Tendulkar had Australia at his mercy for much of his career. His 175 at Hyderabad was among his best knocks. © AFP
2. Perhaps no other team challenged Australia like how Saurav’s boys did in the last decade and perhaps no other player dominated them like how Sachin did in the decade before that. The 2 sandstorms that decimated Aussies in Sharjah ’98 is part of cricketing folklore now. You may find this an exaggeration but to me, those 2 innings made him a legend of ODI’s.

Without doubt his highest point as a batsman came on 22nd and 24th April 1998 with those innings for the ages at Sharjah against Australia. © AFP
1. For all the centuries and a double century, this is the innings that still gives me the goose bumps when I think about it. How did he do all that? Playing Pakistan in pressure, more so if it’s in a World cup, and even more if playing for the first time in years. This was no stage for mortals or good players. The stage was set for only one man and how well he played. That 98 in the 2003 World cup is my pick for the best innings by Sachin Tendulkar in 23years. One shot stood out. A back foot cover drive off Wasim Akram still leaves me speechless, even after watching it hundreds of times.

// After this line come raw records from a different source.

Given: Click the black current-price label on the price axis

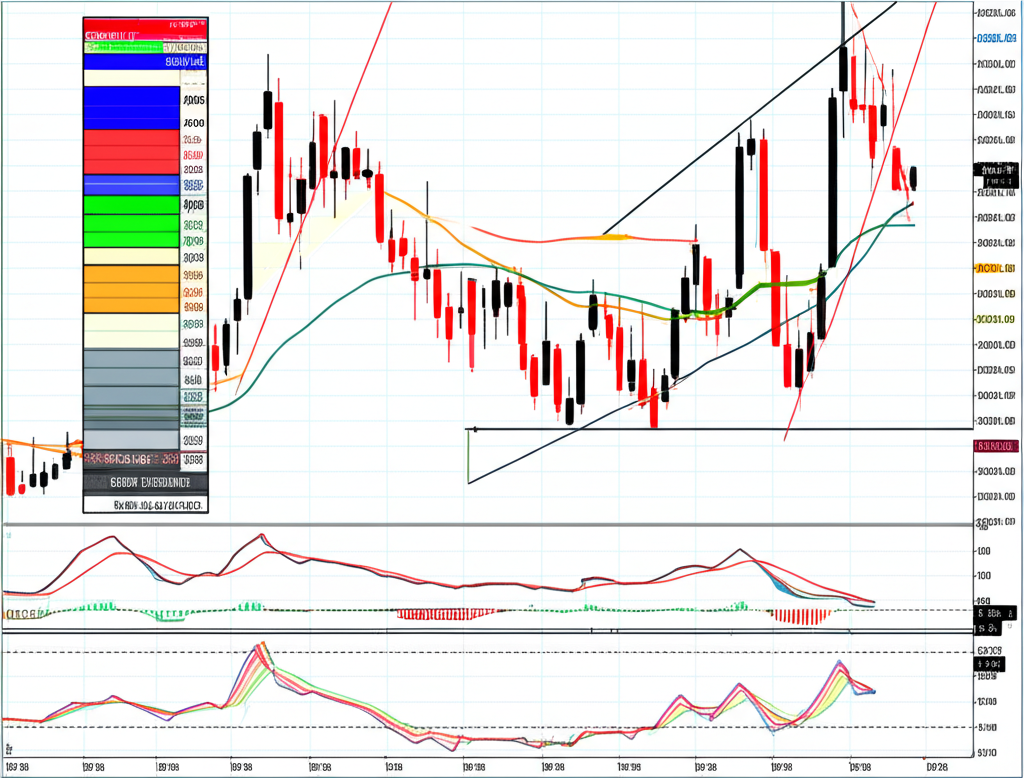Looking at the screenshot, I should 995,176.
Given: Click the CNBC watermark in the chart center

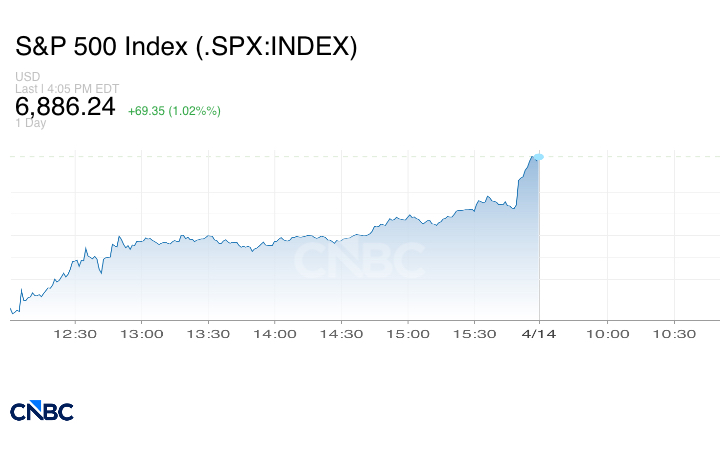Looking at the screenshot, I should 358,262.
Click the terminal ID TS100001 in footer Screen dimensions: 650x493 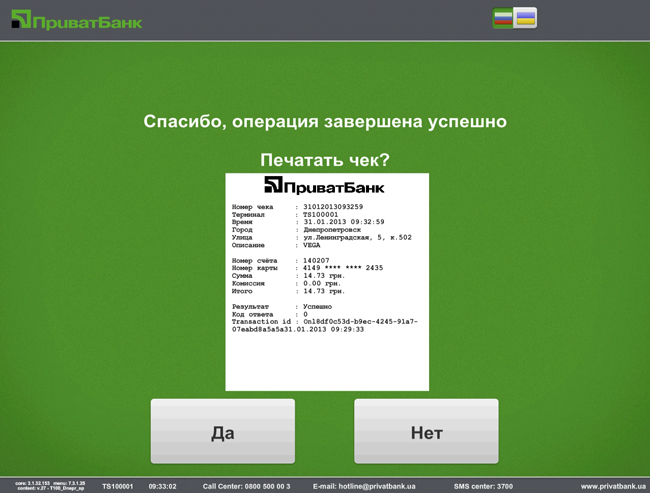pyautogui.click(x=117, y=486)
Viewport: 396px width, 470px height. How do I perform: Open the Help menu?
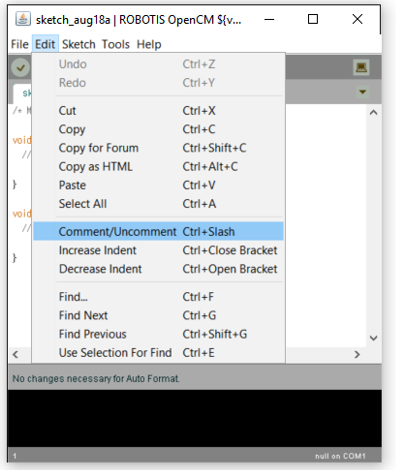pos(149,44)
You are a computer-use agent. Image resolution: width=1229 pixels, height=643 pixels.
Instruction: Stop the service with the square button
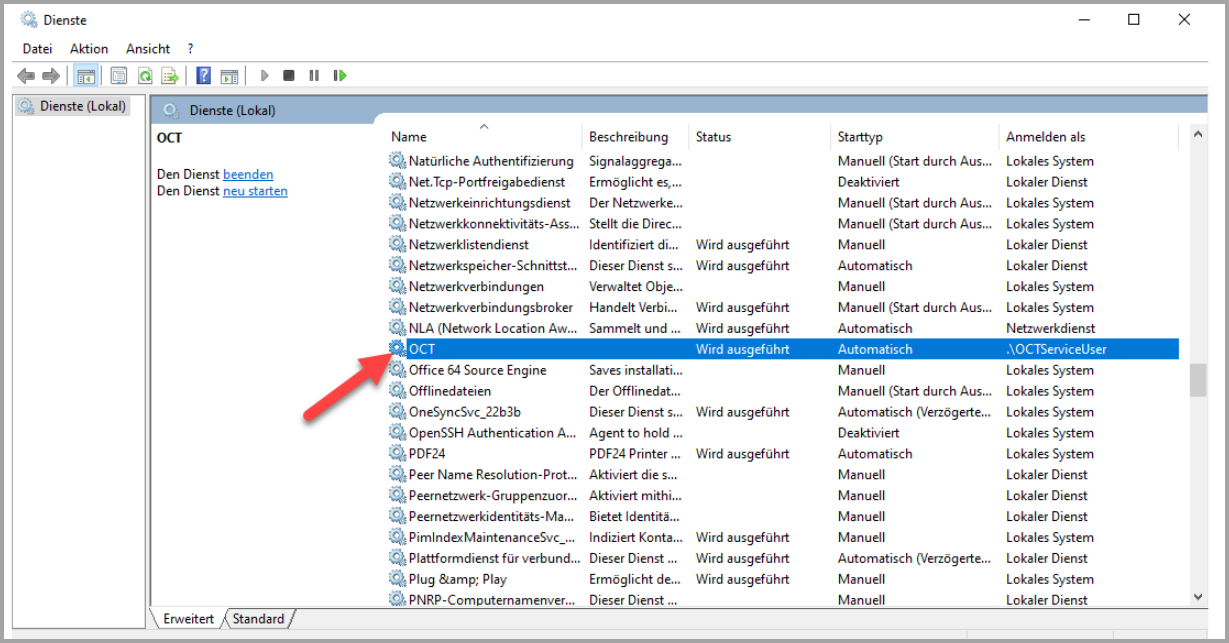pyautogui.click(x=289, y=76)
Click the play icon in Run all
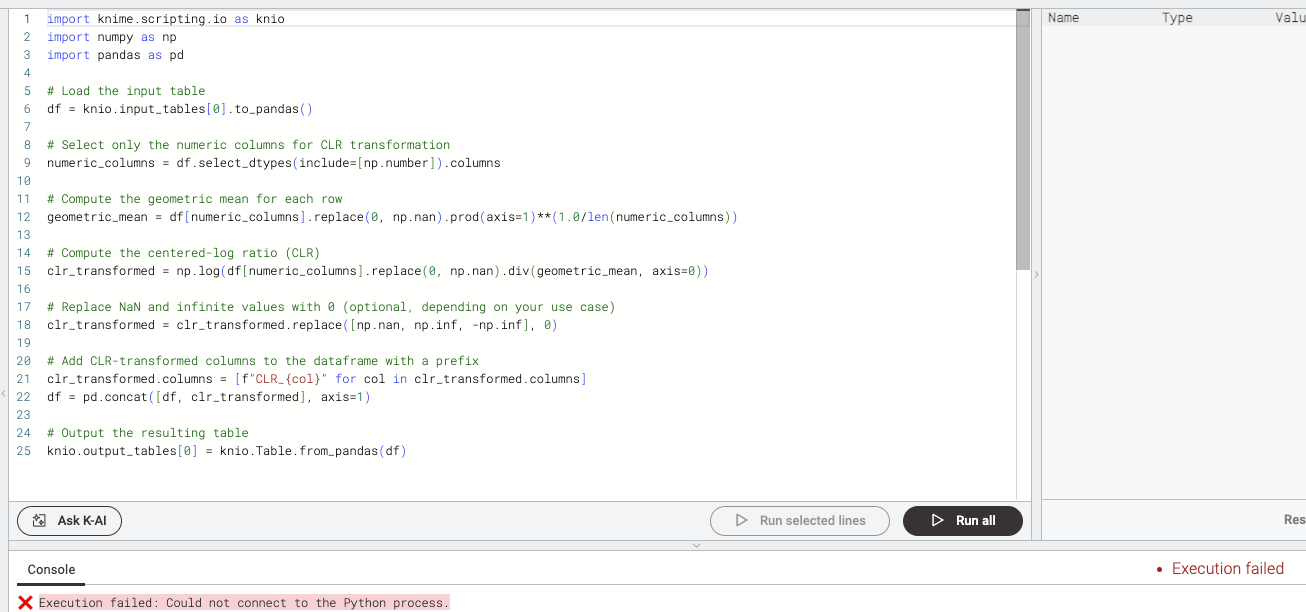 937,521
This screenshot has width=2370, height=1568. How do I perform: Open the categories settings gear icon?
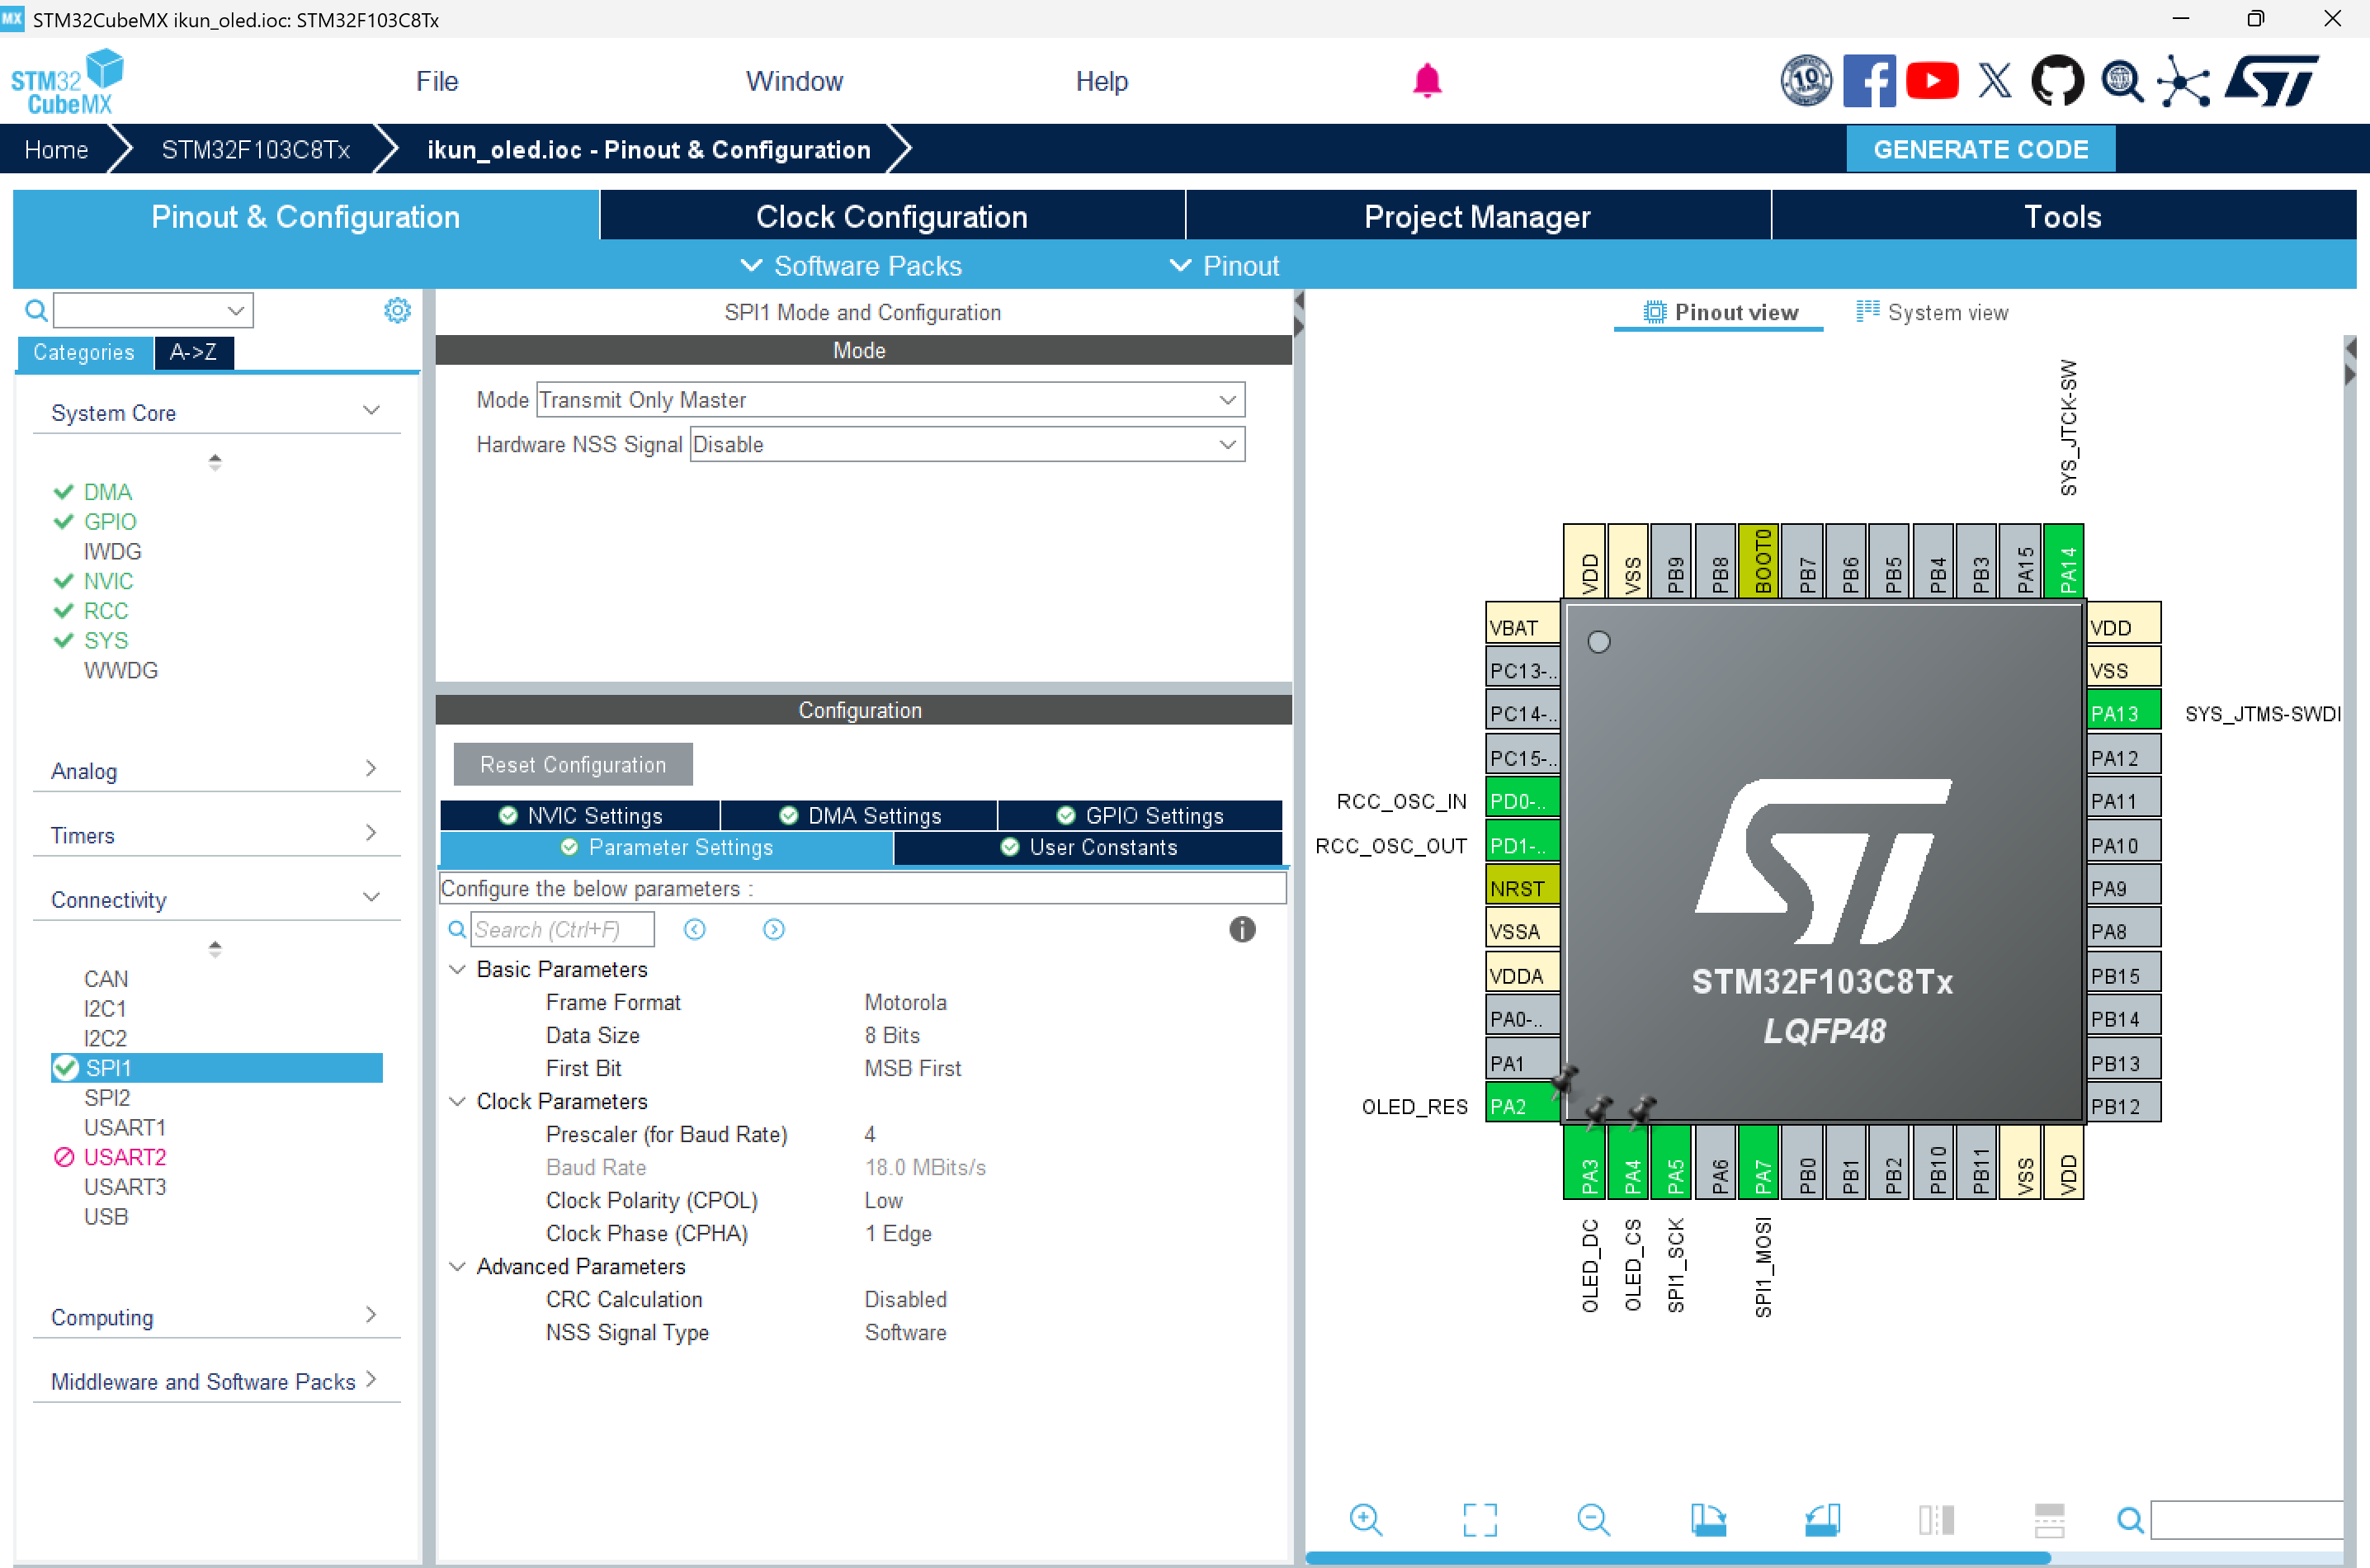pos(397,311)
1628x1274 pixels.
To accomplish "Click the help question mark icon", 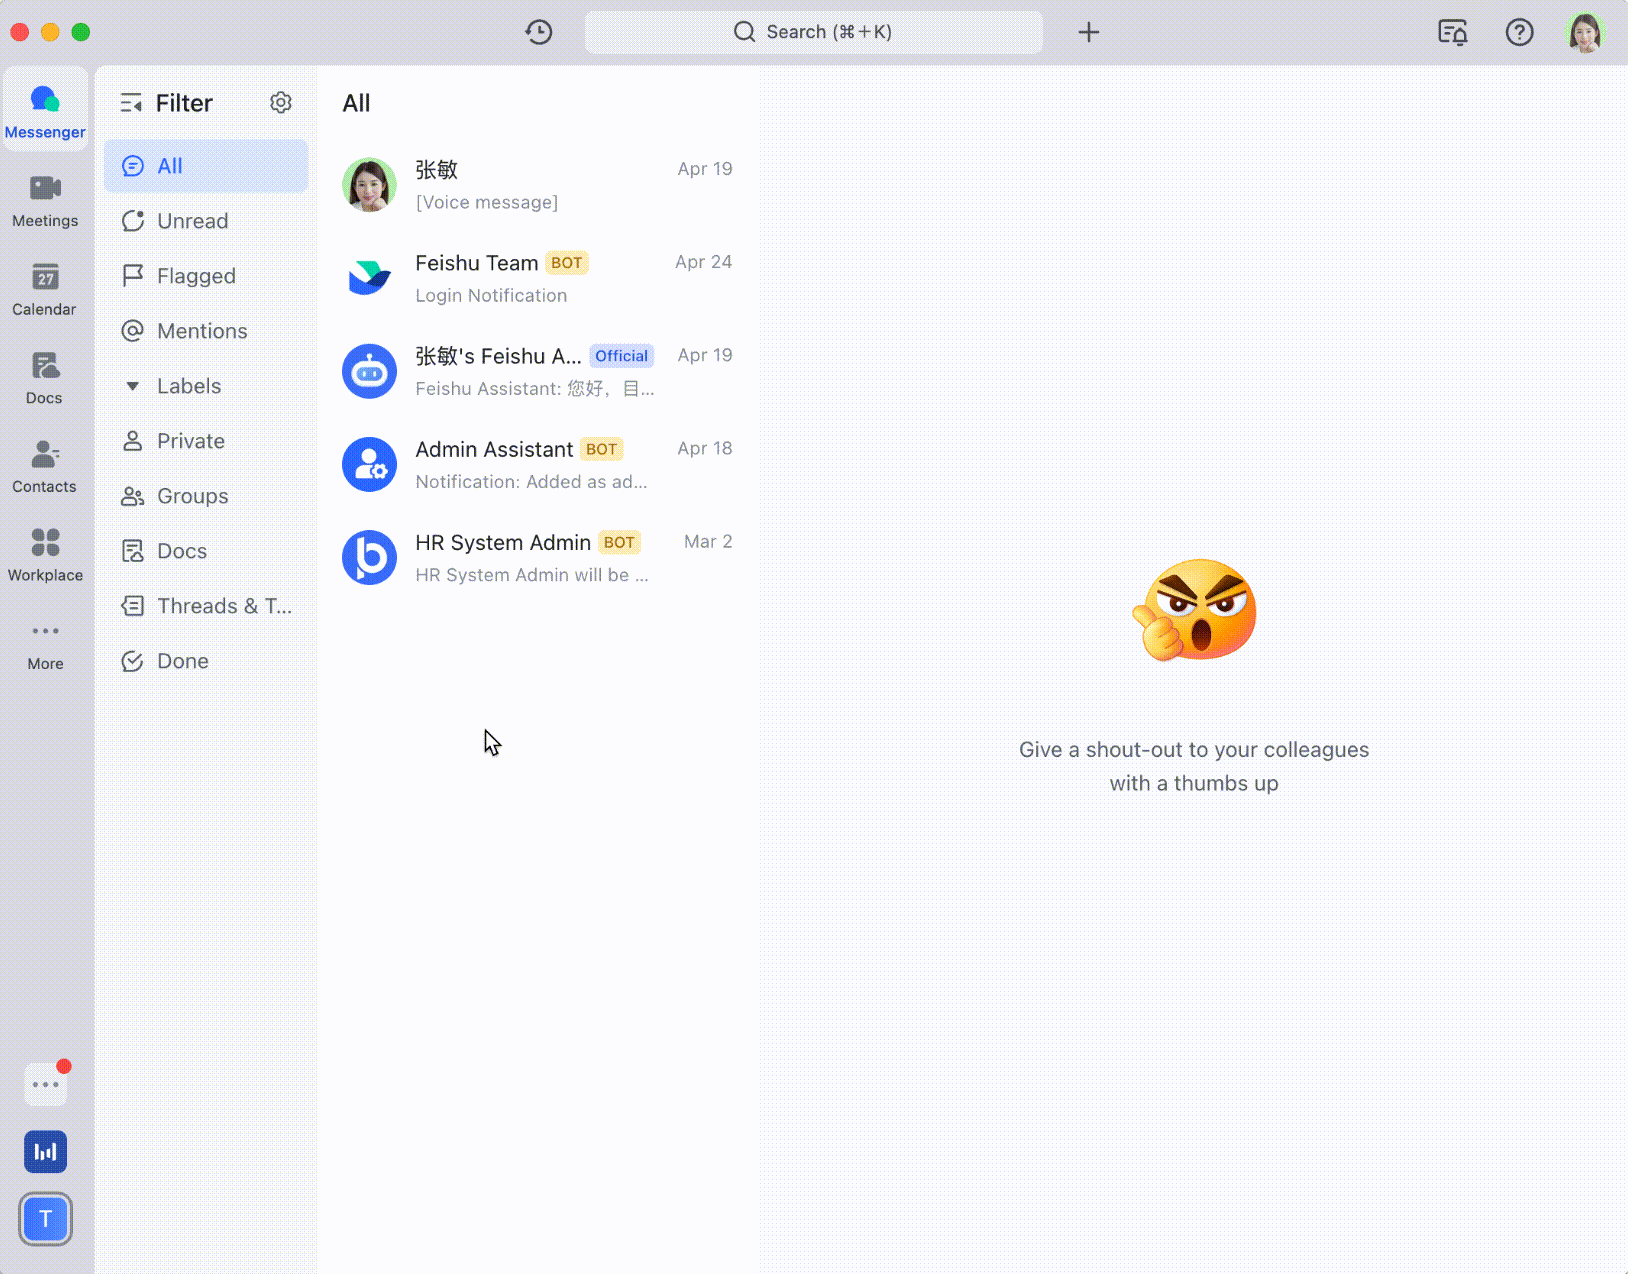I will [x=1520, y=32].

His 98 at Centurion versus Pakistan in World Cup 2003. He went on to bag the Player of the Series award. © AFP
He defined the format, pulled the crowds to it and single handedly changed, not just of India’s fortunes, but the future of the game itself. And we all grew up with him. We were school kids when Sachin was decimating attacks in the 90’s singlehandedly, so he was the superstar. When we went to college in the 2000’s a certain Mr. Ganguly so dynamically changed Indian Cricket that Tendulkar went from one and only superstar to the greatest batsman of the golden quartet. As we understood the game better, he became a legend.
Farewell Sachin Tendulkar, albeit from colored clothing. We hope to see plenty of you in the whites, playing that breath taking straight drive, that audacious upper cut, that finest of leg glances or that ever so wonderful back foot cover drive. As a God, please inform the other one that created you that we said Thanks. We can say that we grew up and lived in the same time as the God of Cricket. Who else can?